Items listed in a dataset
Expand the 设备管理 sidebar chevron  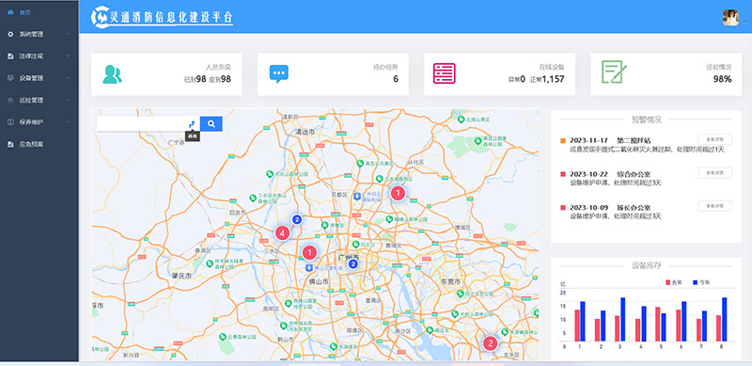pos(69,78)
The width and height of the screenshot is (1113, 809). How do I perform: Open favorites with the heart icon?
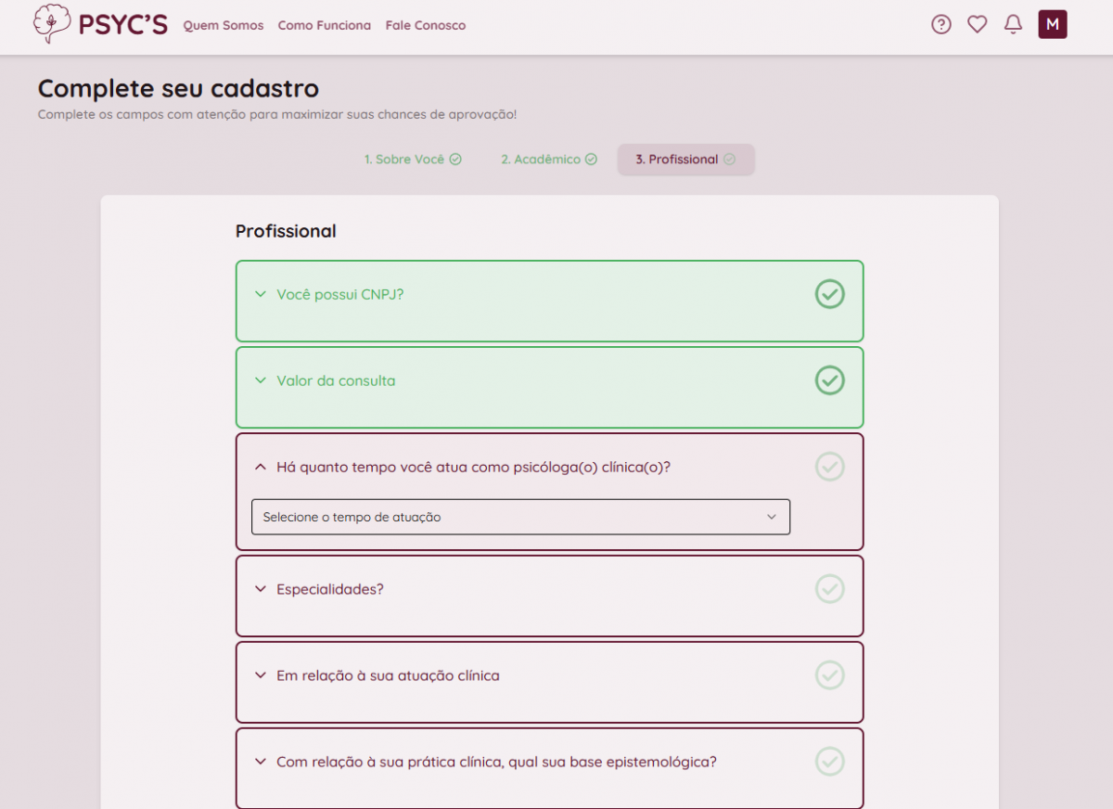pyautogui.click(x=978, y=25)
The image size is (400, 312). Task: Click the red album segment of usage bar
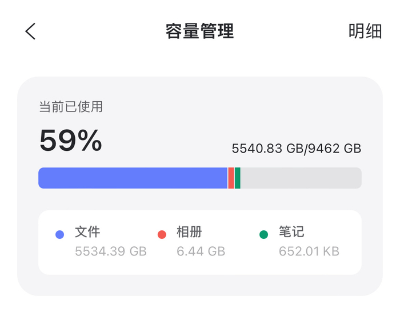(x=231, y=178)
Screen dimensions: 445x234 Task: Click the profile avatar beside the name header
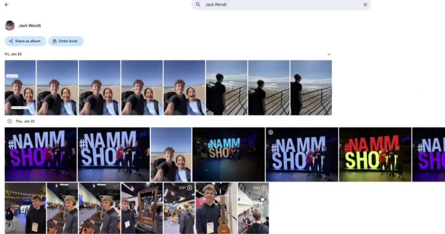click(10, 26)
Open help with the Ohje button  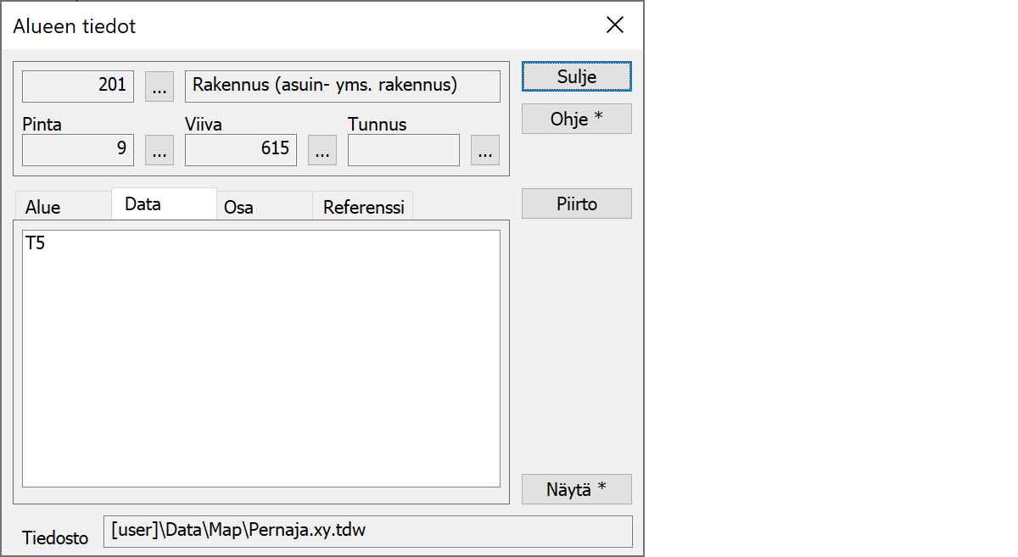point(576,119)
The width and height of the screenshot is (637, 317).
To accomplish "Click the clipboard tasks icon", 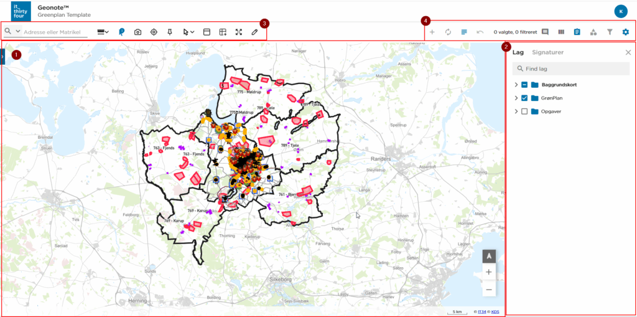I will [x=577, y=32].
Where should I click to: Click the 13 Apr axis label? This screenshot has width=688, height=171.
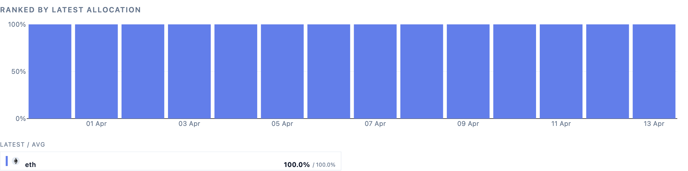[x=654, y=124]
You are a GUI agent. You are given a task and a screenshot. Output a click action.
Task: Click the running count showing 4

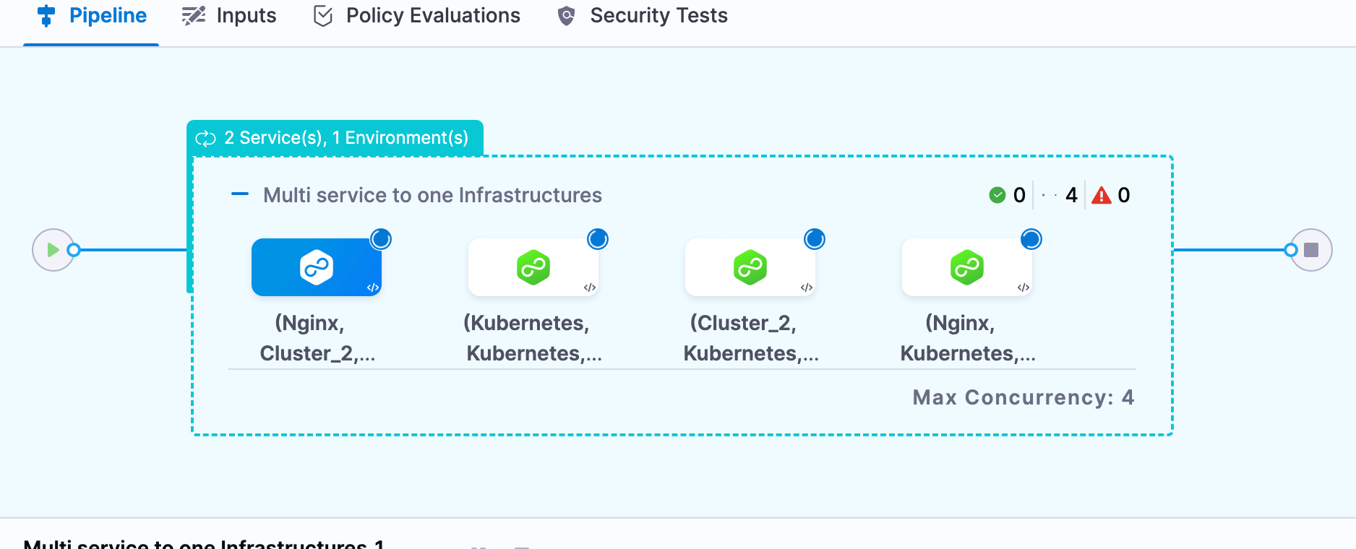point(1070,195)
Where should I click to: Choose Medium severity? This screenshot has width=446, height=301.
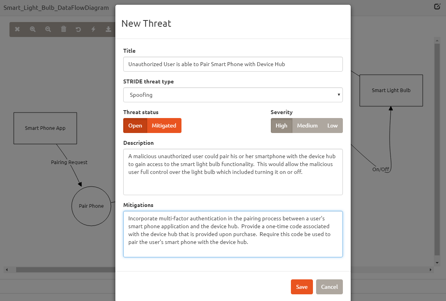click(x=307, y=126)
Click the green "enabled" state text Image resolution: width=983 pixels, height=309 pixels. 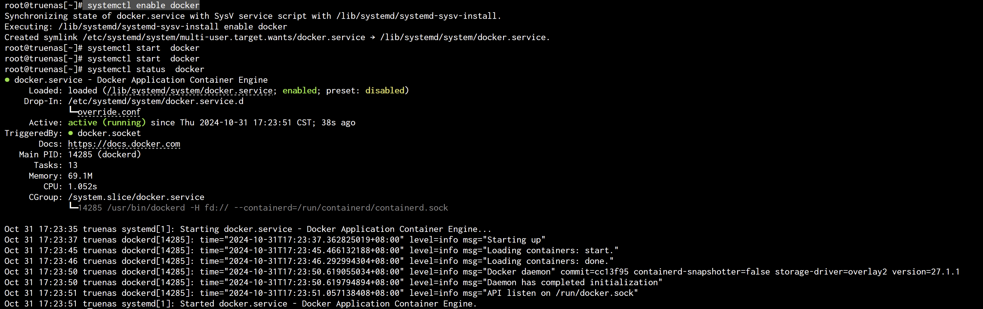click(300, 90)
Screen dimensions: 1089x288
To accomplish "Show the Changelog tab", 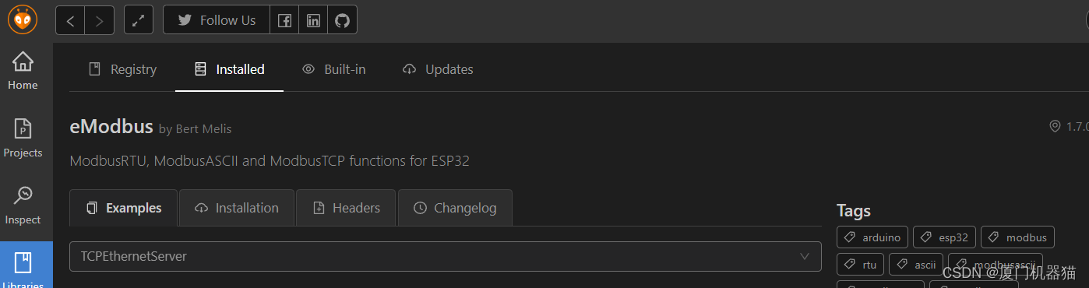I will [455, 208].
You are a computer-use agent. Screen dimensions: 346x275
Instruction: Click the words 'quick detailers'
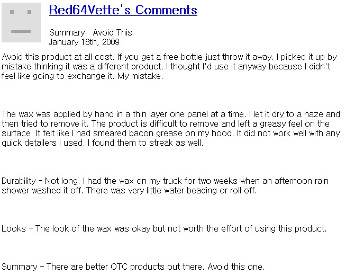click(x=29, y=143)
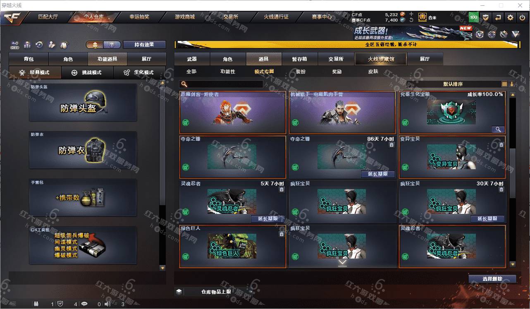Click the refresh icon beside 赛季CF点
530x309 pixels.
[411, 20]
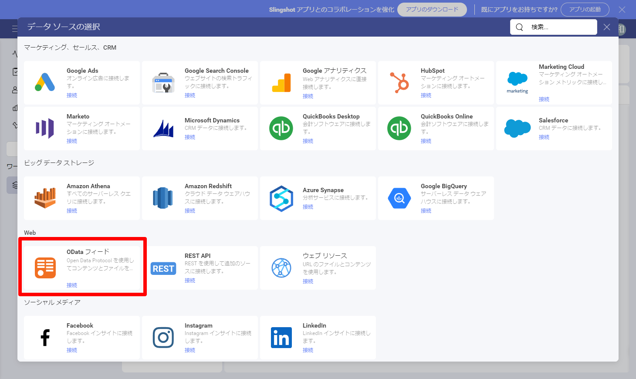Pick the Azure Synapse icon
Screen dimensions: 636x379
pos(281,198)
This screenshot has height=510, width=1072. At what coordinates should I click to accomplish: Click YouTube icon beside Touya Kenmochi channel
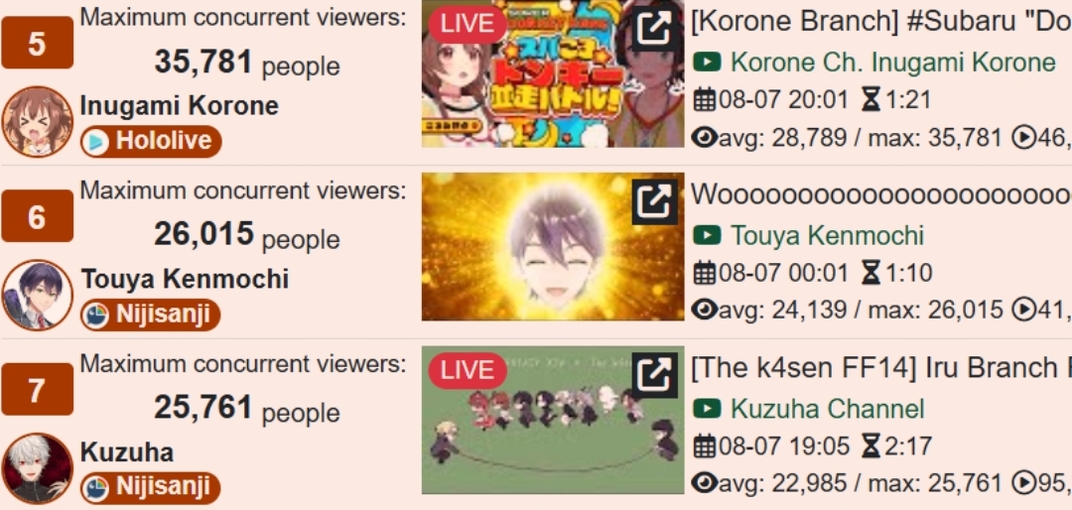[707, 236]
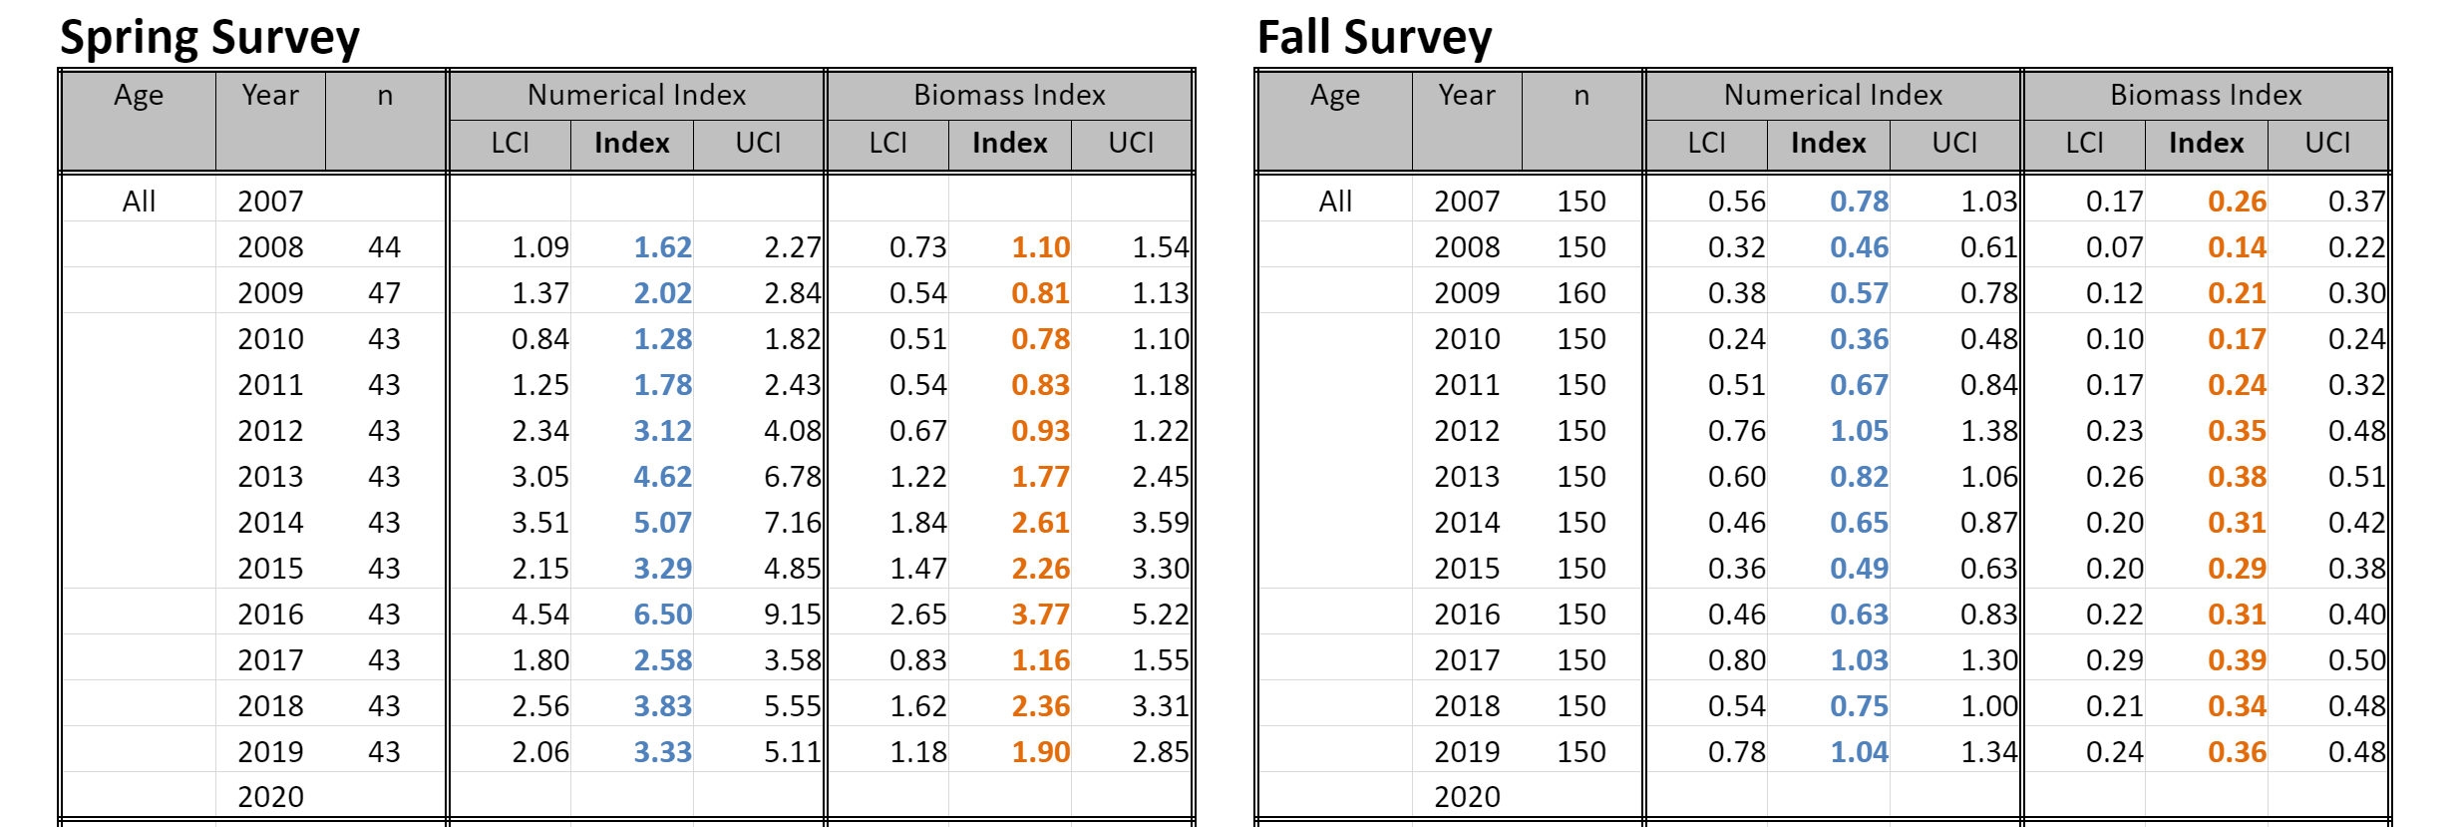Click the 2020 year cell in Spring Survey

pyautogui.click(x=270, y=797)
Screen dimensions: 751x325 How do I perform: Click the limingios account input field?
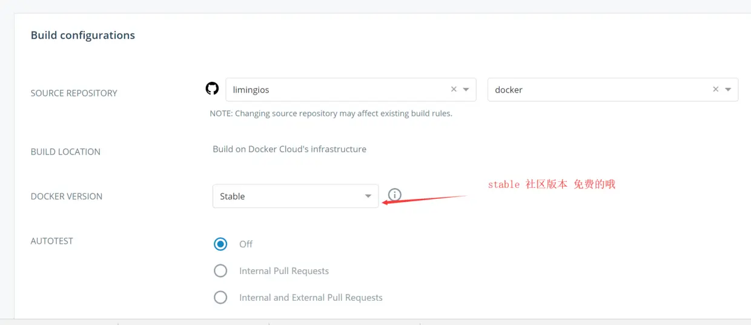[x=333, y=90]
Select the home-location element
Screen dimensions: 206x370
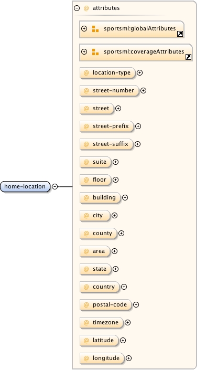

Required work –
Pictures are to be omitted. The lines from the line holding "Screen dimensions: 751x325" through the closing line of the data above are to be set down exactly, and nothing more.

Task answer –
Screen dimensions: 751x325 How do I perform: Click the limingios account input field?
[x=333, y=90]
Select the home-location element
Screen dimensions: 206x370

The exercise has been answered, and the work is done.